6.  Treasurer. The Treasurer shall have custody of all funds, securities and assets of the Association, reporting at each meeting on the status of the Association’s receipts and disbursements; preparing or causing to be prepared a true statement of the Association’s assets and liabilities within a reasonable time after the close of each fiscal year; and making financial information available to Executive Board Directors, Advisory Board Members and to the public. The Treasurer shall have other responsibilities as the Executive Board may prescribe.

7.  Secretary. The Secretary shall keep minutes of all meetings of the Executive Board and Advisory Board, including all votes and resolutions adopted; the recording of all Corporate documents and records; the issuing of notices for the Annual meeting and for other meetings of the Executive and Advisory Boards; and the filing of all reports required by governmental authorities. The Secretary shall have other responsibilities as the Executive Board may prescribe.

In the absence of the Treasurer or Secretary or in the event of his or her death, inability or refusal to act, the Vice-President, unless otherwise determined by the Executive Board, shall perform the duties of either office, and when so acting shall have all the powers of and be subject to all the restrictions upon the offices.

8.  Other Officers.  The duties and terms of office of any Officer appointed pursuant to Section I of this Article shall be specified by the Executive and Advisory Boards or by the President if so authorized by the Executive and Advisory Boards. The Immediate Past-President serves as the Chair of the Nominating Committee as outlined in Article III, Section 4.

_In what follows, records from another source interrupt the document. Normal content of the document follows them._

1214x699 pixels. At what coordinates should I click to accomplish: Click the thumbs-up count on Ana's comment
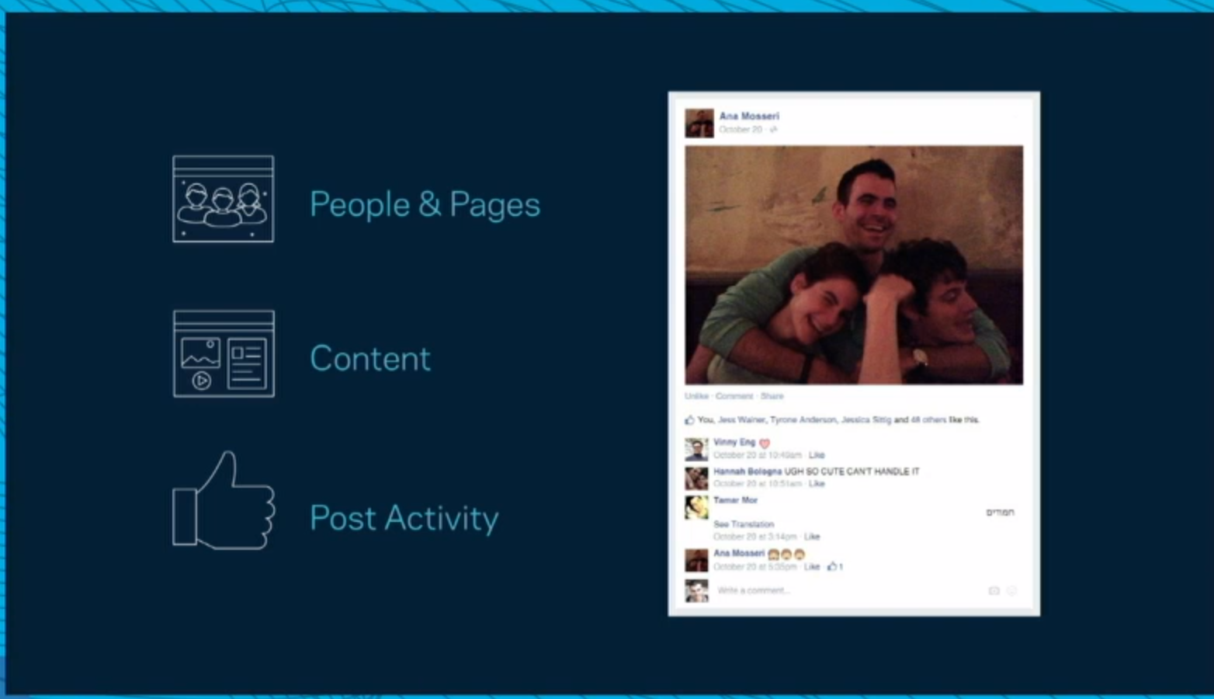pyautogui.click(x=835, y=567)
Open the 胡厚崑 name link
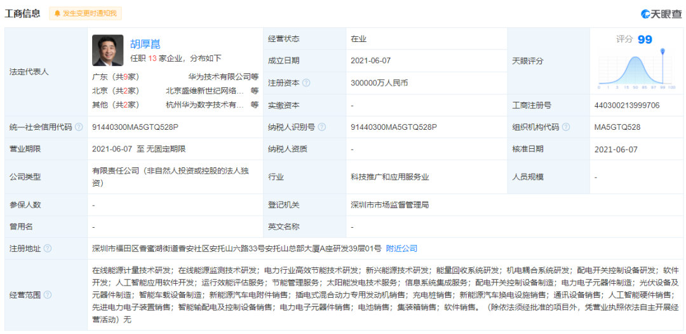This screenshot has width=686, height=334. pos(145,43)
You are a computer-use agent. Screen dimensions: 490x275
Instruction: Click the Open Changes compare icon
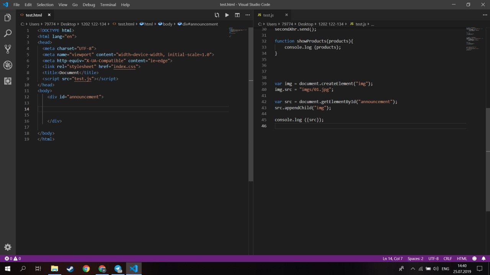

9.  Compensation of Officers. No officer may receive any compensation, except as reimbursement for reasonable expenses expended on behalf of or in service to the Association and authorized in advance by the Executive Board. The same holds for Executive Board Directors, Advisory Board Members, and Committee Members.

ARTICLE V.  INDEMNIFICATION OF EXECUTIVE BOARD DIRECTORS, ADVISORY BOARD MEMBERS, OFFICERS, AND OTHERS.

1.  Definitions. For purposes of this Article V, the following definitions shall apply:

a)         “Act” means the Michigan Nonprofit Corporation Act

1994, and all amendments and additions thereto.

b)         “Association” means The Association of Veterans Studies, as a corporation as such term is defined in Section 106(2) of the Act.

c)         “Director” means an individual who is or was a director of the Executive Board Association.  “Director” includes, unless the context requires otherwise, the estate or personal representative of a Director.

d)         “Expenses” means expenses of every kind incurred in defending a Proceeding, including but not limited to, legal, accounting, expert and investigatory fees and expenses.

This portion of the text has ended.